**What needs to be done**
Copy out only the lines running from the one that contains "Task: Open the finances dollar tab" through the end of the listing. Pictures stay out.

**Data for processing**
****************
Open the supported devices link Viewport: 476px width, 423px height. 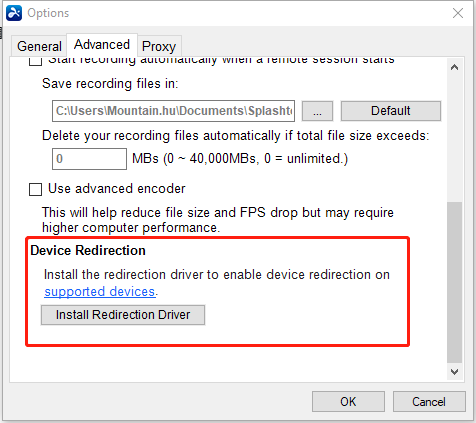pyautogui.click(x=100, y=292)
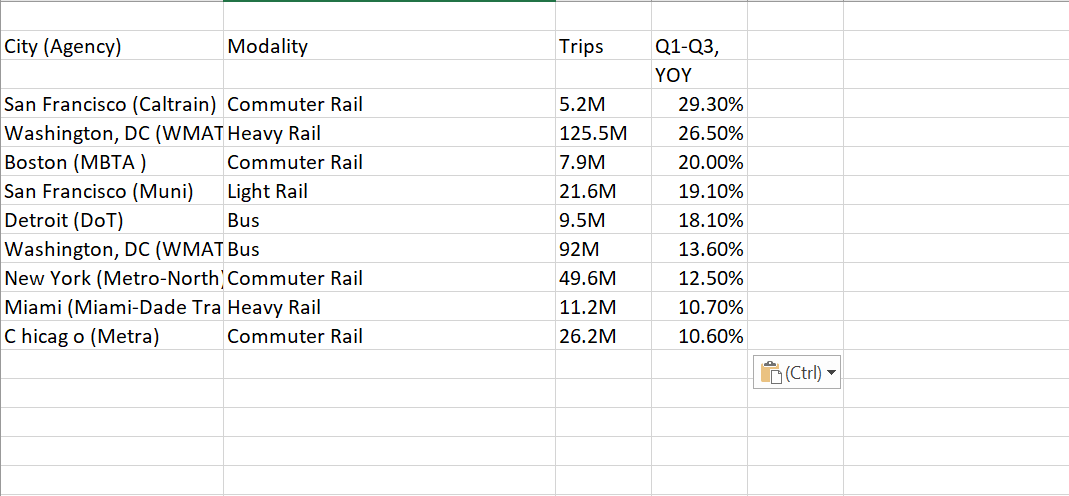This screenshot has height=496, width=1069.
Task: Click the Paste Options clipboard icon
Action: click(x=771, y=373)
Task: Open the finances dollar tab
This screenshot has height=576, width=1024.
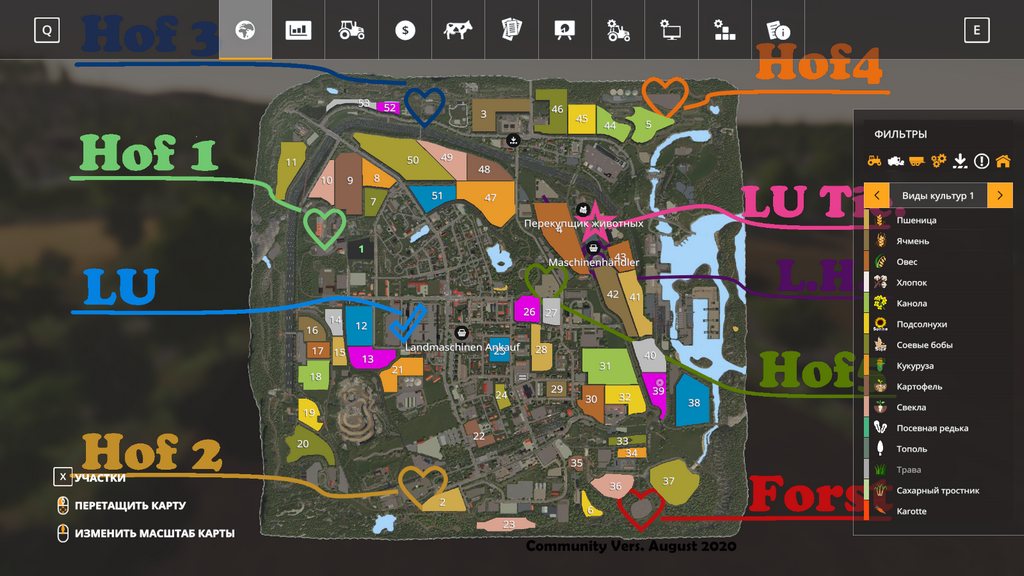Action: (x=405, y=30)
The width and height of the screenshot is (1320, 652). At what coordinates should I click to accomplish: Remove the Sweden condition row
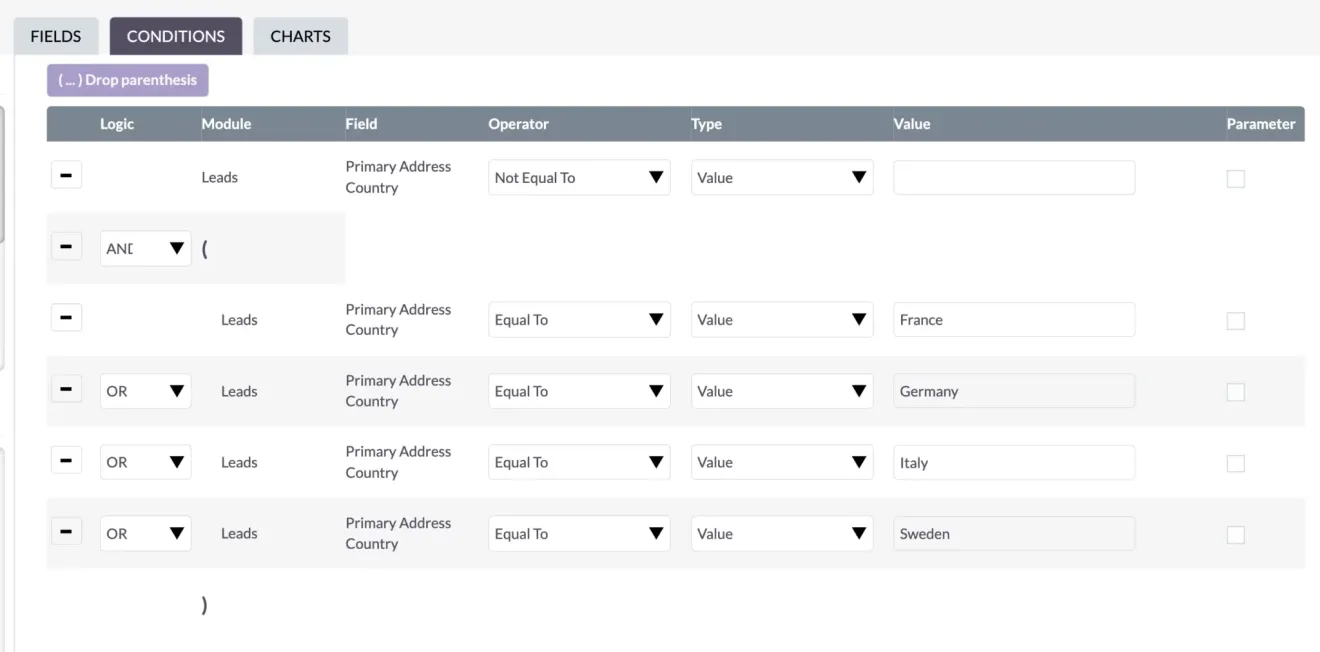66,533
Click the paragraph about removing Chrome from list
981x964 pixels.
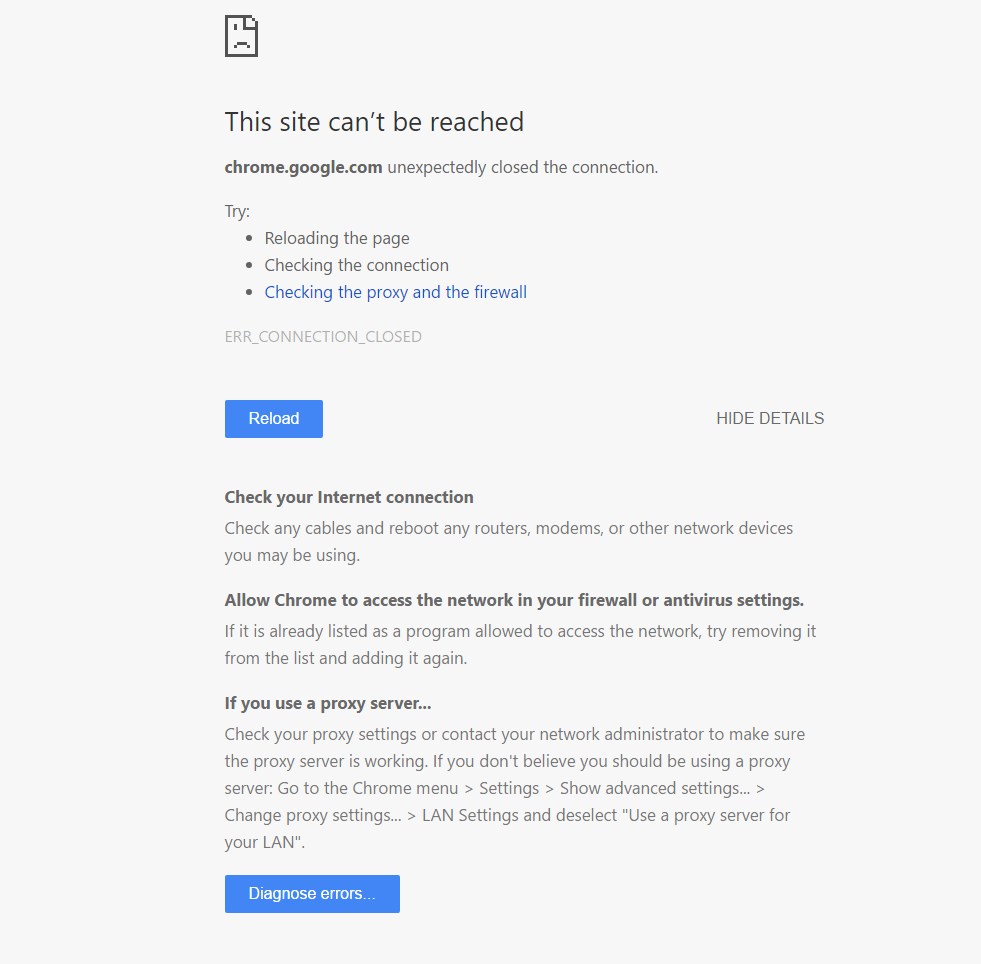[520, 645]
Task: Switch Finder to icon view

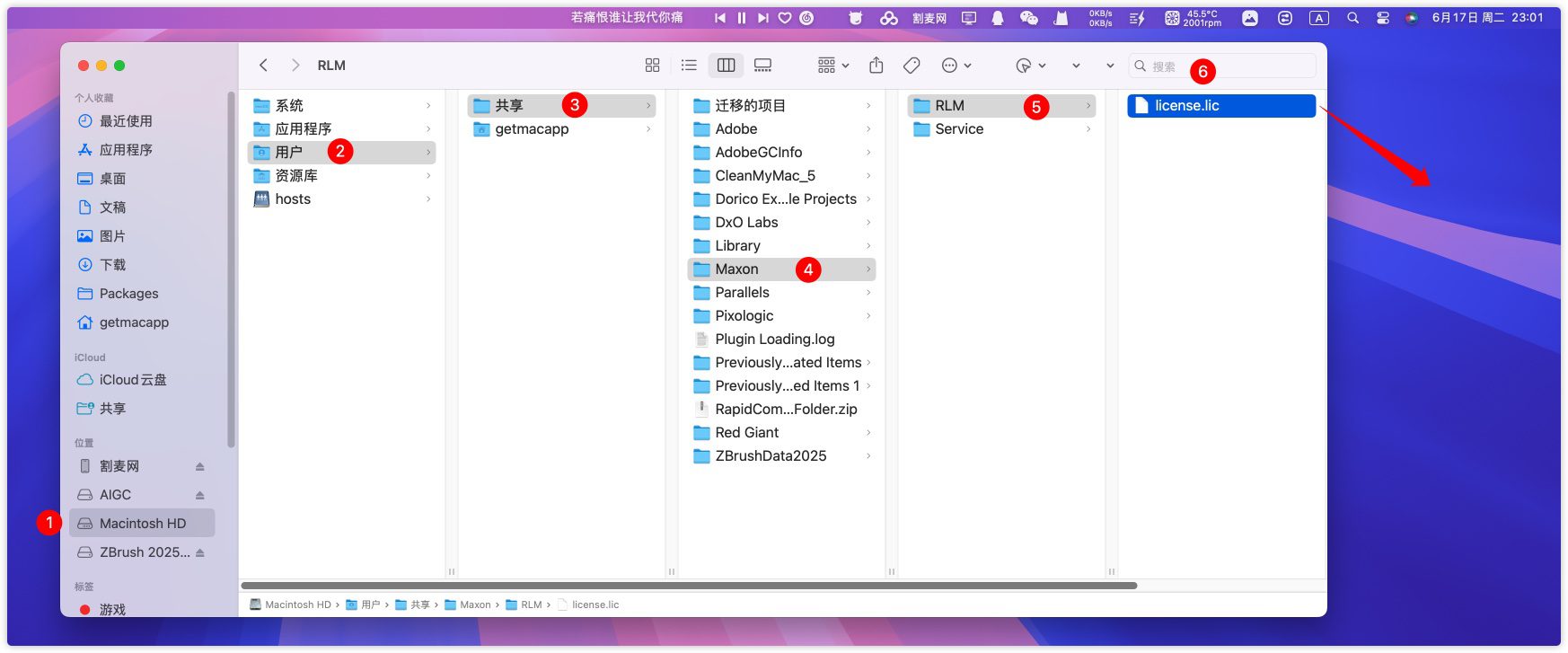Action: (x=652, y=66)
****************
**Result below**
Task: Open the finances dollar tab
This screenshot has height=576, width=1024.
Action: (x=405, y=30)
The width and height of the screenshot is (1320, 652). At what coordinates should I click to accomplish: Remove the Sweden condition row
66,533
Click the paragraph about removing Chrome from list
981x964 pixels.
[520, 645]
Task: Switch Finder to icon view

Action: (x=652, y=66)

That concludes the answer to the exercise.